▶ _The problem_:
Look below for the line holding "Wie Die Rivalität" and the line holding "Februar 2025 (76, 1129)". Repeat those two and everything between, exactly.

▶ _Source information_:
┄┄┄┄┄┄
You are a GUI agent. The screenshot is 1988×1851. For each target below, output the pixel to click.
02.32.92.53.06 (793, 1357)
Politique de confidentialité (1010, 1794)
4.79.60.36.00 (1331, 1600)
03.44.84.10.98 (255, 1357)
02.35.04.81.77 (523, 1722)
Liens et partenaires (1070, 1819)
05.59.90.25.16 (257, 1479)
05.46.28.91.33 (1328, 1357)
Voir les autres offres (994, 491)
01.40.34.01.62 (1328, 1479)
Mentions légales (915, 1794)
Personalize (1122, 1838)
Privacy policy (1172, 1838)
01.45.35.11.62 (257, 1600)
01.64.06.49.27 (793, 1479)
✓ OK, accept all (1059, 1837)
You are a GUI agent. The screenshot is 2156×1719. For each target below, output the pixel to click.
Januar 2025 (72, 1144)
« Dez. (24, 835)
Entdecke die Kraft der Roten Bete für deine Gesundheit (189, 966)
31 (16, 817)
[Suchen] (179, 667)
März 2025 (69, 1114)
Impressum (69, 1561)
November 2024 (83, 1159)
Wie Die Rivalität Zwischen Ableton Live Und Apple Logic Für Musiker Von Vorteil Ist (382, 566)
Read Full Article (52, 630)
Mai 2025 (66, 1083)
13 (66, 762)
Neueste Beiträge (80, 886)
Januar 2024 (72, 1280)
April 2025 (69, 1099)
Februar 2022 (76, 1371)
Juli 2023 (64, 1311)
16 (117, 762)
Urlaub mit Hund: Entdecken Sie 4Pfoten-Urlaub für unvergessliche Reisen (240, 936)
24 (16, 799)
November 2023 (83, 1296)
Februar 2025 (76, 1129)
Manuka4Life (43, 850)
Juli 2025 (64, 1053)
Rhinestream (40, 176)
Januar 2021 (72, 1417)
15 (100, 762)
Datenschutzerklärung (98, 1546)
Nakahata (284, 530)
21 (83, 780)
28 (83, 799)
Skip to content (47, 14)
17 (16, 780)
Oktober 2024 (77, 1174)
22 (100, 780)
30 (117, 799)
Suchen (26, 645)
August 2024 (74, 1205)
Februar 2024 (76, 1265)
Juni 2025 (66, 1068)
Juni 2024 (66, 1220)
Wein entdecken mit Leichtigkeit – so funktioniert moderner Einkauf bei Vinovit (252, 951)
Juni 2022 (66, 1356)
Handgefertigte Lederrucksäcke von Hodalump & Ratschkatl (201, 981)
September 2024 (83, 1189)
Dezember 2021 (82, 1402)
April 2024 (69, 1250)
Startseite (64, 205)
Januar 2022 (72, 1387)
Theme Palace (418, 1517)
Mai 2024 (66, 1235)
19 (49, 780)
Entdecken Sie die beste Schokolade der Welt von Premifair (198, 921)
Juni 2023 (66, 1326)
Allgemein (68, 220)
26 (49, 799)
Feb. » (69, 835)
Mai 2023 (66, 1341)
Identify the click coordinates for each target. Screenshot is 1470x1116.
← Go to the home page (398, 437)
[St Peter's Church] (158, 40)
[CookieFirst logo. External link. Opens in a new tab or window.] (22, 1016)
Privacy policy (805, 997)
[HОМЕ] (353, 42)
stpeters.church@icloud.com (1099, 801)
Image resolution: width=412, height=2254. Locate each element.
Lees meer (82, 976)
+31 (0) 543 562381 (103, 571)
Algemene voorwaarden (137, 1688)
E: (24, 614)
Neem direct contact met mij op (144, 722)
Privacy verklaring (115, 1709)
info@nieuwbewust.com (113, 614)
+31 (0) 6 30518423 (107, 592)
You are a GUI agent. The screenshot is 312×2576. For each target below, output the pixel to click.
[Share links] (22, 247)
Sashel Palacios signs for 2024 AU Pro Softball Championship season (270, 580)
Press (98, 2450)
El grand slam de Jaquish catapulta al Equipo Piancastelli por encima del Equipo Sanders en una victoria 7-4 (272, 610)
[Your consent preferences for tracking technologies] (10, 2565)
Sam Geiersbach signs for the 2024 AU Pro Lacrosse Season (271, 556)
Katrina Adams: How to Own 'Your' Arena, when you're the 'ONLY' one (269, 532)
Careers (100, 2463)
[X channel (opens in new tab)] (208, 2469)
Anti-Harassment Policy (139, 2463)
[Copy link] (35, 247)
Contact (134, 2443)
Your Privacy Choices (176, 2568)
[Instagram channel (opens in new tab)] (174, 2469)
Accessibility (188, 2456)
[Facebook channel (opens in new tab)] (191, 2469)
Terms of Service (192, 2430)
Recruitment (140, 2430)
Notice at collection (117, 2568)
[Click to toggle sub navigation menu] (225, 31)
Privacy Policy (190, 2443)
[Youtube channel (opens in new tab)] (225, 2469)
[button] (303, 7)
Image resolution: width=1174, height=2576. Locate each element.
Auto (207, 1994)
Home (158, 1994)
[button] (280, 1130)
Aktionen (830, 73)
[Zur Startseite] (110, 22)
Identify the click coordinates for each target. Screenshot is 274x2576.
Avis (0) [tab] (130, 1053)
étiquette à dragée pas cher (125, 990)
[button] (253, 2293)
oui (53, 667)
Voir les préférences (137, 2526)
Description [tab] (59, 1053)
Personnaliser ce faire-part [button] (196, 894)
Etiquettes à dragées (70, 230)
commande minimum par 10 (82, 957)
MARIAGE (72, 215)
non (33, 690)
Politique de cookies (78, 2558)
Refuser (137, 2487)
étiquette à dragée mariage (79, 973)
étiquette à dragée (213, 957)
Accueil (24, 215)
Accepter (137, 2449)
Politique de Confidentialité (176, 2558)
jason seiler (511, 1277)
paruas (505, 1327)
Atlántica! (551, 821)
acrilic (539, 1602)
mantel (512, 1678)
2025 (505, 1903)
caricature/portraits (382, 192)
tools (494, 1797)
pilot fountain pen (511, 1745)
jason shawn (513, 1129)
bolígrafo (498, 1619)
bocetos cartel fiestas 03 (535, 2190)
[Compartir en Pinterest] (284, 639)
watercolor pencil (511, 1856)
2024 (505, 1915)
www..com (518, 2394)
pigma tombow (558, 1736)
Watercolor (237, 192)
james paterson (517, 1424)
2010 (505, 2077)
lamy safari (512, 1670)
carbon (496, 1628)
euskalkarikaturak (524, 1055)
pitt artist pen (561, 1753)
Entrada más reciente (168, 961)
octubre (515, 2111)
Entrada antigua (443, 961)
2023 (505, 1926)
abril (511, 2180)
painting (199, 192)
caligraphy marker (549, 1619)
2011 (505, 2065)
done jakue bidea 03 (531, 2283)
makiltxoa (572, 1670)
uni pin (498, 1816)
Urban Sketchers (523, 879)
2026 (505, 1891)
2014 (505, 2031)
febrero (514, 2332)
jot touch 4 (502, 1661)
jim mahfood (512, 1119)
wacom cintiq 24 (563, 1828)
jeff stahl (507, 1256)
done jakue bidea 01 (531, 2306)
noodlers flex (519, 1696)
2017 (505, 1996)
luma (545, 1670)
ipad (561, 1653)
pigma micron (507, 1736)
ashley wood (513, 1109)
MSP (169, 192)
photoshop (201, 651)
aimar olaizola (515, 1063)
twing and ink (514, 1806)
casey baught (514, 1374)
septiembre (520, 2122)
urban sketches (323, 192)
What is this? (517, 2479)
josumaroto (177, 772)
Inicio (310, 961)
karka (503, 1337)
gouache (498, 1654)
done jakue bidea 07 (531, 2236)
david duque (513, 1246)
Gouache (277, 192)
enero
┄┄┄┄┄┄
▶ _Result of this exercise_:
Wie Die Rivalität Zwischen Ableton Live Und Apple Logic Für Musiker Von Vorteil Ist (382, 566)
Read Full Article (52, 630)
Mai 2025 (66, 1083)
13 (66, 762)
Neueste Beiträge (80, 886)
Januar 2024 (72, 1280)
April 2025 (69, 1099)
Februar 2022 (76, 1371)
Juli 2023 (64, 1311)
16 (117, 762)
Urlaub mit Hund: Entdecken Sie 4Pfoten-Urlaub für unvergessliche Reisen (240, 936)
24 (16, 799)
November 2023 (83, 1296)
Februar 2025 (76, 1129)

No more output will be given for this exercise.